Data extracts below:
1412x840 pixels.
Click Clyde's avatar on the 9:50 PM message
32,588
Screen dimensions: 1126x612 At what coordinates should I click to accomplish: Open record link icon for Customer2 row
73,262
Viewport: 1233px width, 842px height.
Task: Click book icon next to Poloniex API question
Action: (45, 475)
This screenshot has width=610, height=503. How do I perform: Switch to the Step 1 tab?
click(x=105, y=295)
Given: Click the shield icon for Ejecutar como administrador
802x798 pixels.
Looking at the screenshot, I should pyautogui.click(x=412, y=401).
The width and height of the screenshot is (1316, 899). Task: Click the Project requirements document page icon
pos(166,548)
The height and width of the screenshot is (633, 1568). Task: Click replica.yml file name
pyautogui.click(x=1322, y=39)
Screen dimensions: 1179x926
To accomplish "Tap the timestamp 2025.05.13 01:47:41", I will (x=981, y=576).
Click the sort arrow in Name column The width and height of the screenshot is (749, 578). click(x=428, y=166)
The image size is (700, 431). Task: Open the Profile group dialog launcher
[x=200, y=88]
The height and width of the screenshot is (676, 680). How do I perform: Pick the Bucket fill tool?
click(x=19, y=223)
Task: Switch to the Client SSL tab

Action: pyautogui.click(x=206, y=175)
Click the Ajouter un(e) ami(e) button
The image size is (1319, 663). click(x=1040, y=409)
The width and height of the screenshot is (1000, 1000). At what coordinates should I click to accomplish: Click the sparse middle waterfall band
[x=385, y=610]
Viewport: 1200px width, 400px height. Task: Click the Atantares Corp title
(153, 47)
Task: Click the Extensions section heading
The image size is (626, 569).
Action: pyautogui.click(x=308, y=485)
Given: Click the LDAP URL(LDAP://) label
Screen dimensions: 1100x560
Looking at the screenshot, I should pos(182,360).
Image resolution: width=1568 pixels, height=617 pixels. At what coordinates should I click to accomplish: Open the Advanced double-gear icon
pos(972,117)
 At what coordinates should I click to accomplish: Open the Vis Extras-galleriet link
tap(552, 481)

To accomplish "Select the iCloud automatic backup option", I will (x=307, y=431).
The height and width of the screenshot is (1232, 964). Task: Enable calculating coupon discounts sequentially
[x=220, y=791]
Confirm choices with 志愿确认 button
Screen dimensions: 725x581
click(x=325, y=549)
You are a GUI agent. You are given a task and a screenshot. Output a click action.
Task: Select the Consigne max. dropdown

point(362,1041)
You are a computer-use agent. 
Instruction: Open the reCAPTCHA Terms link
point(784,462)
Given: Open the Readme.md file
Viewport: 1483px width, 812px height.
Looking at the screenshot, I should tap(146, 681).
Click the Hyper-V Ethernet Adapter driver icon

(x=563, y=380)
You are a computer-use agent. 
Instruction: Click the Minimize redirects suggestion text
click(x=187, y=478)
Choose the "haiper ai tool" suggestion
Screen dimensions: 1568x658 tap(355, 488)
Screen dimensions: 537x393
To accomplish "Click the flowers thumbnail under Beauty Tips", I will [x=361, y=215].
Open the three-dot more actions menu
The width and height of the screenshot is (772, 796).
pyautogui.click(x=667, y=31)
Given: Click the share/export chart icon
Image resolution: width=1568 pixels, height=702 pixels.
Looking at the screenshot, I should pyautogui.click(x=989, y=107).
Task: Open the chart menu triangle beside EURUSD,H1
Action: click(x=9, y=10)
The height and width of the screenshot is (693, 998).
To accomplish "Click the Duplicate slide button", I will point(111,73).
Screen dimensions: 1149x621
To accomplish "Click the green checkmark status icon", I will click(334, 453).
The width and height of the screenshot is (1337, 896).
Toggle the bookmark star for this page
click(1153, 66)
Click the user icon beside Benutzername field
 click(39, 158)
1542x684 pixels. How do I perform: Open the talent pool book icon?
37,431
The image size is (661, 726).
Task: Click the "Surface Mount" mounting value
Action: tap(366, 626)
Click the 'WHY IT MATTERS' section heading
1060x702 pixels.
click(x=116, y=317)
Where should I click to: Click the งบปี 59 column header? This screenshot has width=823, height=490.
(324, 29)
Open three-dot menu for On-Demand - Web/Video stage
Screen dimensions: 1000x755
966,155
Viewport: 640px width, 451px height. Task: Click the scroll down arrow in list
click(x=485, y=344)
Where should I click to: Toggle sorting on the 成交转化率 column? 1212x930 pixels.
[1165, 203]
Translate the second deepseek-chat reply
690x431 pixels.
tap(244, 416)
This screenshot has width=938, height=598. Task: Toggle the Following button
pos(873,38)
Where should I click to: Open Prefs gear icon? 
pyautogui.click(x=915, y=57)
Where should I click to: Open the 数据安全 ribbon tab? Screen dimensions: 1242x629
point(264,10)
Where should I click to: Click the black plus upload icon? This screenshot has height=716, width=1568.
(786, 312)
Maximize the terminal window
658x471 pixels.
End of Data extracts.
**What needs to be done:** Output each line of the material above. Nothing should differ from the original.

**Worked solution:**
1412x840 pixels.
Click Clyde's avatar on the 9:50 PM message
32,588
Screen dimensions: 1126x612 At what coordinates should I click to accomplish: Open record link icon for Customer2 row
73,262
Viewport: 1233px width, 842px height.
Task: Click book icon next to Poloniex API question
Action: (45, 475)
This screenshot has width=610, height=503. How do I perform: Switch to the Step 1 tab?
click(x=105, y=295)
Given: Click the shield icon for Ejecutar como administrador
802x798 pixels.
Looking at the screenshot, I should pyautogui.click(x=412, y=401).
The width and height of the screenshot is (1316, 899). Task: Click the Project requirements document page icon
pos(166,548)
The height and width of the screenshot is (633, 1568). Task: Click replica.yml file name
pyautogui.click(x=1322, y=39)
Screen dimensions: 1179x926
To accomplish "Tap the timestamp 2025.05.13 01:47:41", I will (x=981, y=576).
Click the sort arrow in Name column The width and height of the screenshot is (749, 578). click(x=428, y=166)
The image size is (700, 431). Task: Open the Profile group dialog launcher
[x=200, y=88]
The height and width of the screenshot is (676, 680). How do I perform: Pick the Bucket fill tool?
click(x=19, y=223)
Task: Switch to the Client SSL tab

Action: pyautogui.click(x=206, y=175)
Click the Ajouter un(e) ami(e) button
The image size is (1319, 663). click(x=1040, y=409)
The width and height of the screenshot is (1000, 1000). At what coordinates should I click to accomplish: Click the sparse middle waterfall band
[x=385, y=610]
Viewport: 1200px width, 400px height. Task: Click the Atantares Corp title
(153, 47)
Task: Click the Extensions section heading
The image size is (626, 569).
Action: pyautogui.click(x=308, y=485)
Given: Click the LDAP URL(LDAP://) label
Screen dimensions: 1100x560
Looking at the screenshot, I should pos(182,360).
Image resolution: width=1568 pixels, height=617 pixels. At what coordinates should I click to accomplish: Open the Advanced double-gear icon
pos(972,117)
 At what coordinates should I click to accomplish: Open the Vis Extras-galleriet link
tap(552, 481)

To accomplish "Select the iCloud automatic backup option", I will (x=307, y=431).
The height and width of the screenshot is (1232, 964). Task: Enable calculating coupon discounts sequentially
[x=220, y=791]
Confirm choices with 志愿确认 button
Screen dimensions: 725x581
click(x=325, y=549)
You are a GUI agent. You are given a task and a screenshot. Output a click action.
Task: Select the Consigne max. dropdown

point(362,1041)
You are a computer-use agent. 
Instruction: Open the reCAPTCHA Terms link
point(784,462)
Given: Open the Readme.md file
Viewport: 1483px width, 812px height.
Looking at the screenshot, I should tap(146, 681).
Click the Hyper-V Ethernet Adapter driver icon

(x=563, y=380)
You are a computer-use agent. 
Instruction: Click the Minimize redirects suggestion text
click(x=187, y=478)
Choose the "haiper ai tool" suggestion
Screen dimensions: 1568x658 tap(355, 488)
Screen dimensions: 537x393
To accomplish "Click the flowers thumbnail under Beauty Tips", I will [x=361, y=215].
Open the three-dot more actions menu
The width and height of the screenshot is (772, 796).
pyautogui.click(x=667, y=31)
Given: Click the share/export chart icon
Image resolution: width=1568 pixels, height=702 pixels.
Looking at the screenshot, I should pyautogui.click(x=989, y=107).
Task: Open the chart menu triangle beside EURUSD,H1
Action: click(x=9, y=10)
The height and width of the screenshot is (693, 998).
To accomplish "Click the Duplicate slide button", I will point(111,73).
Screen dimensions: 1149x621
To accomplish "Click the green checkmark status icon", I will click(334, 453).
The width and height of the screenshot is (1337, 896).
Toggle the bookmark star for this page
click(1153, 66)
Click the user icon beside Benutzername field
 click(39, 158)
1542x684 pixels. How do I perform: Open the talent pool book icon?
37,431
The image size is (661, 726).
Task: Click the "Surface Mount" mounting value
Action: tap(366, 626)
Click the 'WHY IT MATTERS' section heading
1060x702 pixels.
click(x=116, y=317)
Where should I click to: Click the งบปี 59 column header? This screenshot has width=823, height=490.
(324, 29)
Open three-dot menu for On-Demand - Web/Video stage
Screen dimensions: 1000x755
966,155
Viewport: 640px width, 451px height. Task: Click the scroll down arrow in list
click(x=485, y=344)
Where should I click to: Toggle sorting on the 成交转化率 column? 1212x930 pixels.
[1165, 203]
Translate the second deepseek-chat reply
690x431 pixels.
tap(244, 416)
This screenshot has width=938, height=598. Task: Toggle the Following button
pos(873,38)
Where should I click to: Open Prefs gear icon? 
pyautogui.click(x=915, y=57)
Where should I click to: Open the 数据安全 ribbon tab? Screen dimensions: 1242x629
point(264,10)
Where should I click to: Click the black plus upload icon? This screenshot has height=716, width=1568.
(786, 312)
Maximize the terminal window
658x471 pixels.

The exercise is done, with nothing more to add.